Under normal conditions, self-effacement is a facet of modesty and a tactic of impression management. It does not automatically imply a lack of confidence or of self-esteem. It commonly reflects cultural norms; collectivist cultures, such as in China and Japan, consider modesty a virtue. Self-effacing tactics reduce the social risk of offending others.

But Western cultures of individualism emphasize the need to present the self as unique and independent. Even so, men and women engage in self-enhancing strategies only among strangers, when we need to give unknown others a quick sense of who we are.

"With strangers, it is appropriate and desirable to point out one's good traits because the information is otherwise unavailable and may figure centrally in how the audience judges the self-presenter," psychologist Dianne Tice and colleagues observe in the Journal of Personality and Social Psychology.
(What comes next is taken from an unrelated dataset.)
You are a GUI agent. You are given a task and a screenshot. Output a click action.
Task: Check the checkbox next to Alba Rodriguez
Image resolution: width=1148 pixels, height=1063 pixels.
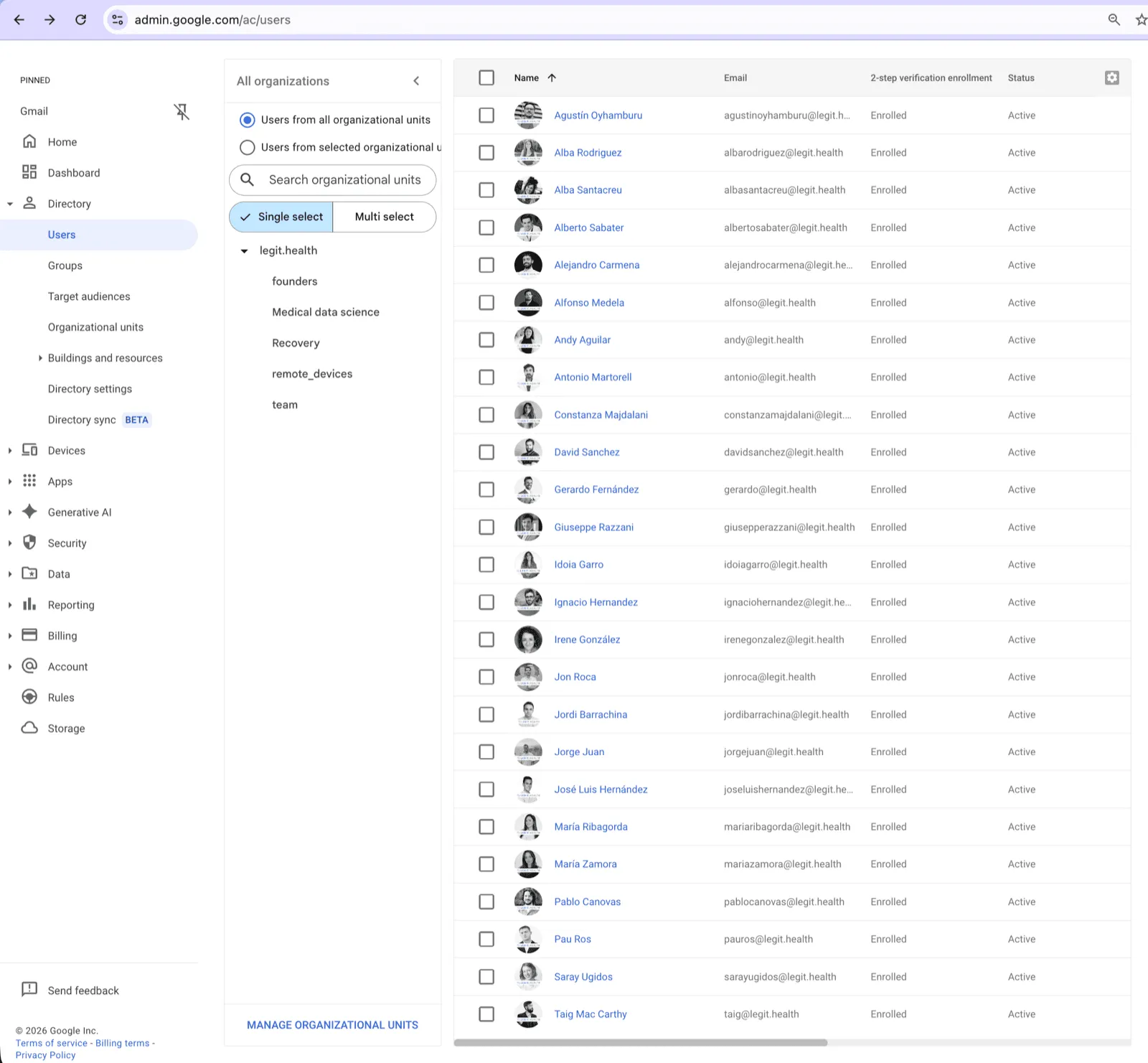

In fact, they found, this is our default mode. "These are the habitual and automatic ways of acting."

With friends, with whom there is the expectation of future interaction, we automatically lean to modesty and under-represent our positive traits. After all, friends know our finer points. And we want to maintain the affective bond.

Egotism, explains Florida State University psychologist Roy Baumeister, "is socially disruptive. It fosters a sense of entitlement. It makes it harder for groups to negotiate conflict and apportion rewards. Groups function better to the extent that people can restrain their narcissism."

Sometimes, however, self-effacement goes beyond modesty to reflect low self-esteem. But whatever its source, many researchers find, modesty has one overriding cost. Self-effacing individuals (in any culture) are generally better-liked —but they are also seen as less competent than self-enhancing folk. Observers consistently evaluate their performance on tasks less favorably. That's when it becomes self-defeating.

"There is an absolutely corrosive false modesty associated with femininity," says Regina Barreca. "It calls attention to itself by saying, 'I'm the last one, I should really let someone else go.' But it also says, 'Look at me. I'm just a girl doing this.'" The University of Connecticut English professor dubs it "a weird hyperfemininity even as it's a diminishment of being a woman. We do this to ourselves—we mark ourselves different from the rest of humanity by calling attention to our gender, preemptively asking for special treatment." What in fact a last speaker should be doing is using the time well.

It's bad enough, Barreca notes, that women incur harm from such behavior because traditional thinking still equates femininity with inability, and extreme modesty spurs judgments of diminished competence. But the damage is compounded in individualistic societies because self-effacement fuels the negative stereotype that women are prone to use their sex to gain advantage. All self-defeating behavior harms the doer. It's a unique form of self-sabotage that hurts a whole gender in the process.

Cringe Benefits

Recent history offers up a rich array of cringe-generating moments, all of them self-inflicted by folk in the perpetual spotlight of celebrity.

  • Alec Baldwin. In April 2007, the actor dialed his 11-year-old daughter, who was living with his ex-wife, Kim Basinger. When she didn't answer, Baldwin raged into her voice mail, calling her a "rude, thoughtless little pig." Basinger leaked the recording to the press, and it was broadcast worldwide, compelling Baldwin to issue a public apology.

  • Sarah Palin. During the 2008 presidential election campaign, the Republican vice presidential candidate was unable to come up with an answer to reporter Katie Couric's simple inquiry into which newspapers and magazines she reads. "Um, all of them, any of them that have been in front of me all these years," she said as America squirmed.

  • Kanye West. At the 2009 Video Music Awards, the rapper and record producer stormed onto the stage—and seized the microphone from ingenue Taylor Swift during her acceptance speech for Best Female Video—to say that Beyonce should have won instead. The audience, stunned into silence, applauded only when he left the stage.